Work instructions =
Copy out each line of the records below that contains the word "should".

Input data =
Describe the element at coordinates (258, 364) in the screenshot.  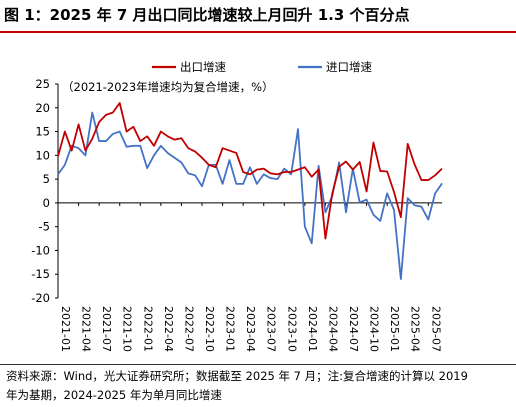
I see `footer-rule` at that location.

--

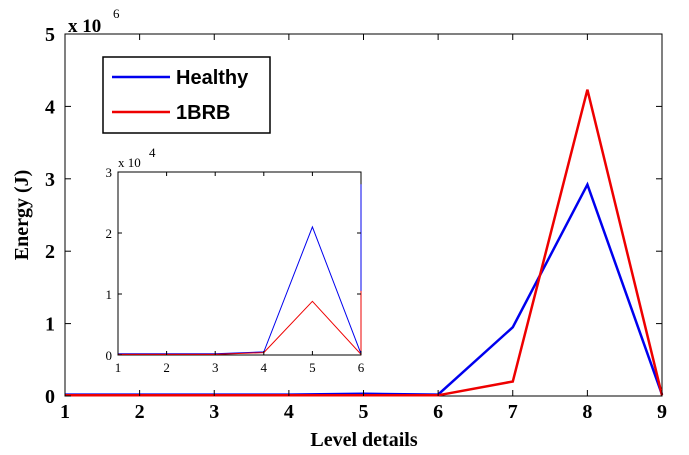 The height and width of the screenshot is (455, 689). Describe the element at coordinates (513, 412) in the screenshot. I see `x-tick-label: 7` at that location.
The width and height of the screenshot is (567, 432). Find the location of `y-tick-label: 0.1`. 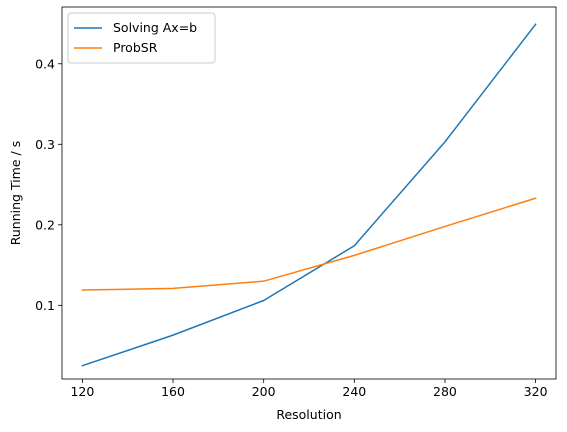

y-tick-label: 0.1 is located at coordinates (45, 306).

---

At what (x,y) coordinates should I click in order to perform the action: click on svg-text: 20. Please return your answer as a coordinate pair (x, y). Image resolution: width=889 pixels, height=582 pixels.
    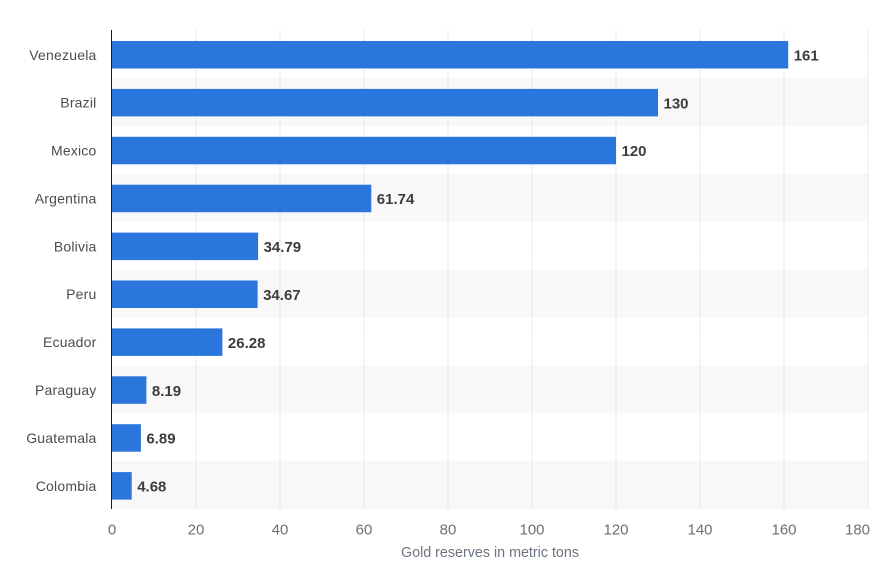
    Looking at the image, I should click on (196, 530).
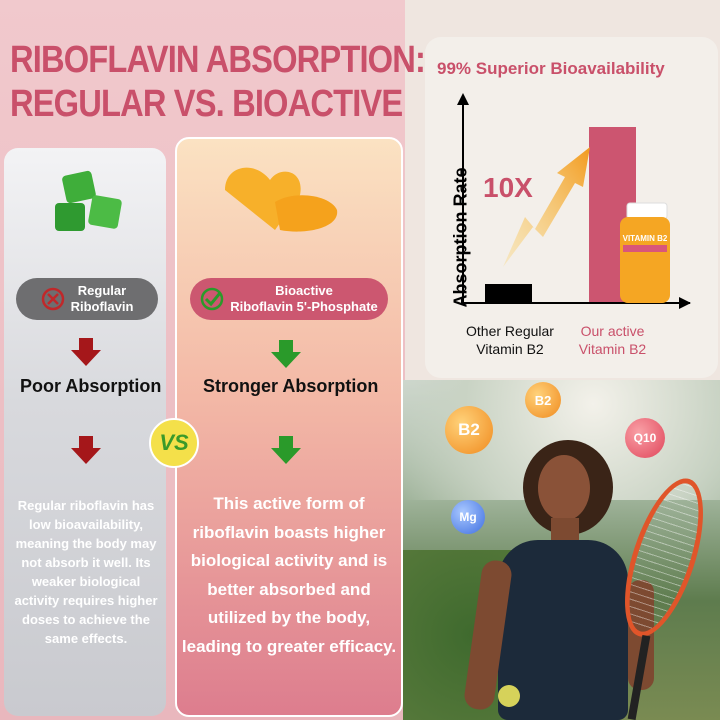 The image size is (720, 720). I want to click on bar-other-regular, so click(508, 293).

Solution to this problem =
At what (x,y) coordinates should I click in order to perform the action: click on svg-text: 20. Please return your answer as a coordinate pair (x, y). Image resolution: width=889 pixels, height=582 pixels.
    Looking at the image, I should click on (196, 530).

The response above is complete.